DE1539483C3 - - Google Patents

Description

The invention relates to a semiconductor component with an electroluminescent semiconductor diode which is a Has an N-conductive, first region and a P-conductive, second region epitaxially grown thereon, the PN junction not being in the growth area. Such a semiconductor component is off "Applied Physics Letters" 4 (1964) 11, 192-194.

The known semiconductor component consists of an N-conductive gallium arsenide crystal with a P-conductive layer produced by diffusion, on which a further P-conductive layer is epitaxially grown is; the epitaxially grown layer has a significantly higher acceptor concentration than the layer made by diffusion. The P-conductive area therefore consists of two layers, which have different conductivity due to different doping. About the conductivity of the The document does not contain any further information about the N-conductive area.

Such devices are often made from 111V semiconductor compounds or substituted IH-V semiconductor compounds manufactured. Under a III-V semiconductor compound here and in the following a combination of almost equal atomic quantities becomes one Element of the group III of the periodic class consisting of boron, aluminum, gallium and indium System and an element of the class consisting of nitrogen, phosphorus, arsenic and antimony Understand group V of the periodic table. Under a substituted III-V semiconductor compound is

understood a Hl-V semiconductor compound in which some atoms of the element of the mentioned class of group III by atoms of another element or other elements of the same class are replaced and / or some atoms of the element mentioned Group V class by atoms of another element or other elements of the same class are replaced.

The invention is now based on the object of providing a semiconductor component with an electroluminescent Manufacture semiconductor diode, in which the emitted light occupies a narrow frequency band, its Energy value is only slightly smaller than the band gap of the semiconductor material.

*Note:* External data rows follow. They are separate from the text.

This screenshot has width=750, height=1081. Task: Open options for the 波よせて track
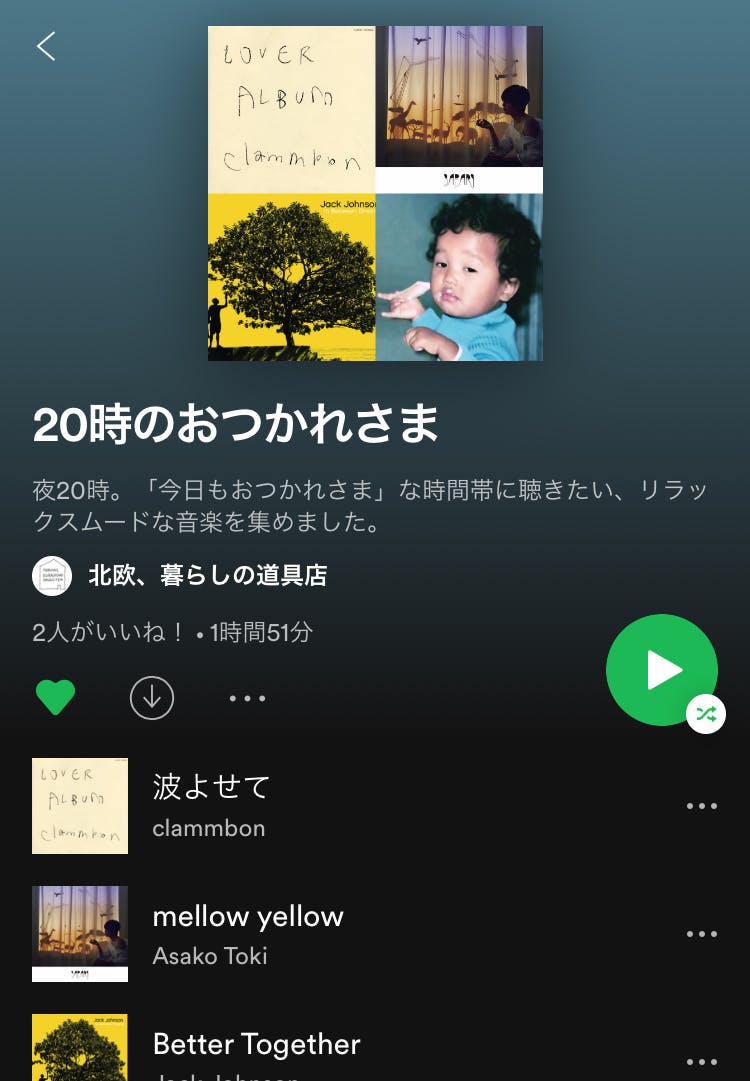pyautogui.click(x=702, y=806)
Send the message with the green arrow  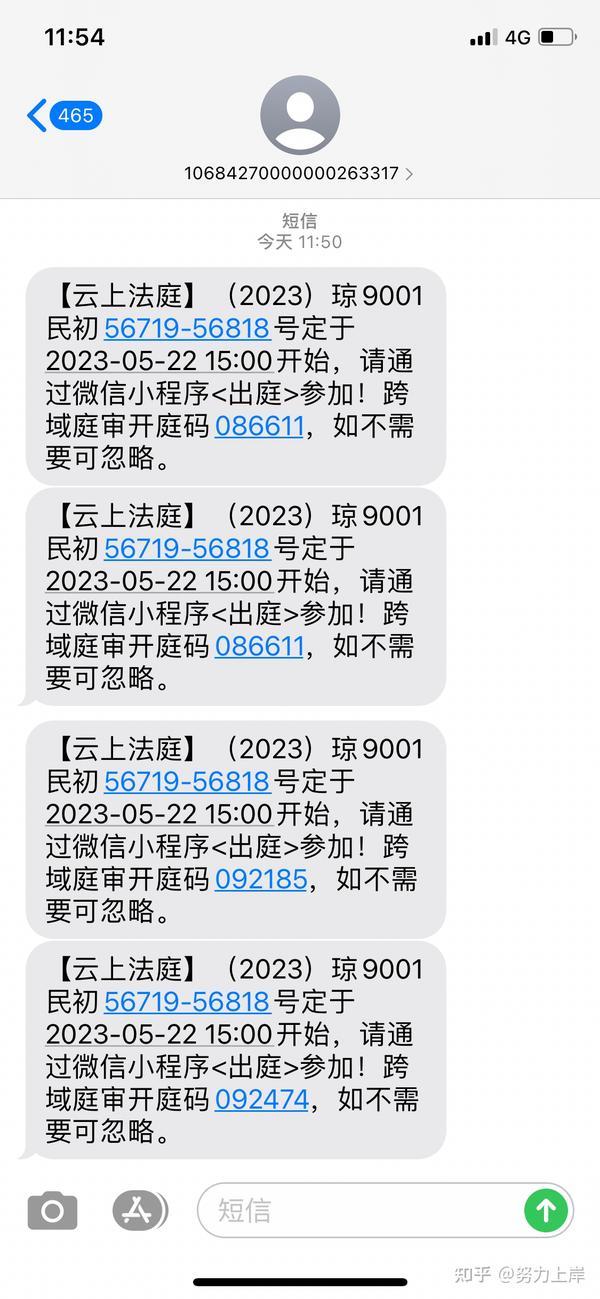point(545,1211)
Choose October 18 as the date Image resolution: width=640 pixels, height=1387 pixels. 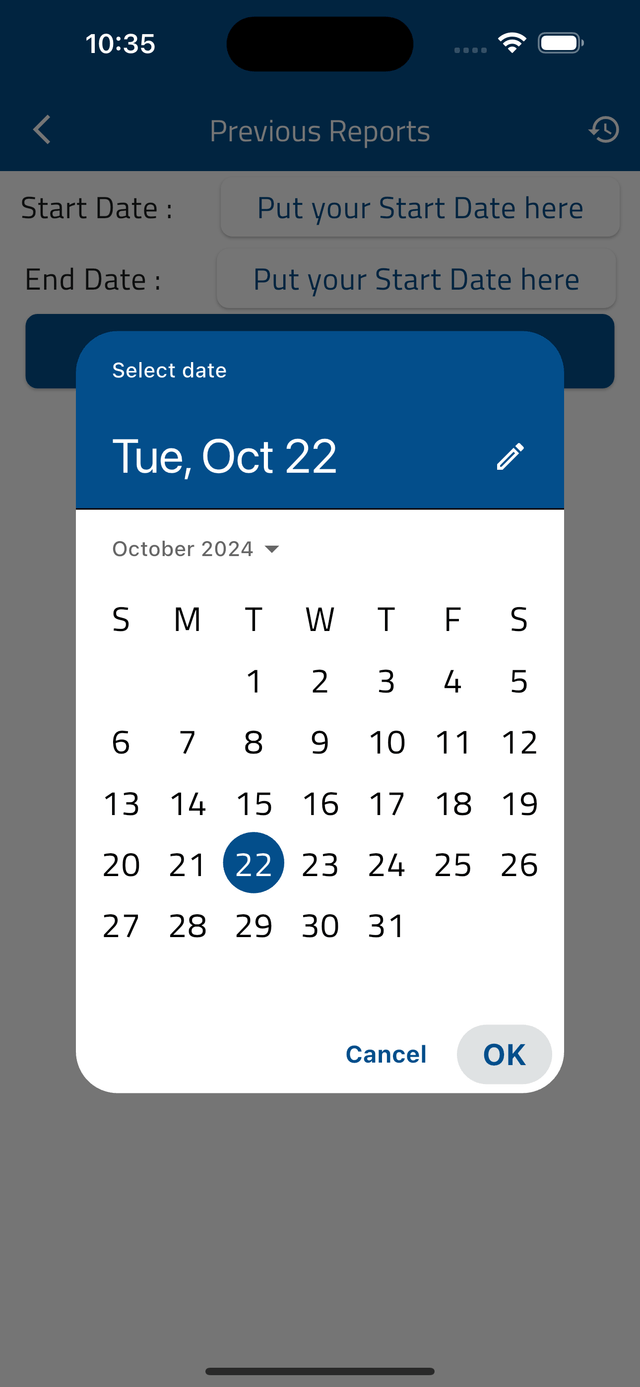[453, 804]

This object is achieved according to the invention by the in [5 characterizing part of claim 1 listed features solved.

The invention is based on the knowledge that recombination is preferred on the side of the PN junction to be made, on which the P-conductive area lies, because this causes the desired radiation with results in a narrow frequency band that has an energy value that is only slightly smaller than that Is the band gap of the semiconductor material; a recombination on the side of the PN junction where the N-conductive area, on the other hand, delivers broadband radiation with an energy value that is considerably smaller than the band gap of the semiconductor material, and is also in the wavelength and strength of Component to component different, even if they have been manufactured in a similar way. In order to achieve that a large part of the recombination takes place on that side of the pn junction on which the P-type region lies, the injection of electrons into the P-type region must be stronger than that Injection of holes in the N-type area. Therefore, it is necessary that the donor concentration is higher than the acceptor concentration on the side of the junction on which the N-conductive region is located the side on which the P-conductive area is located.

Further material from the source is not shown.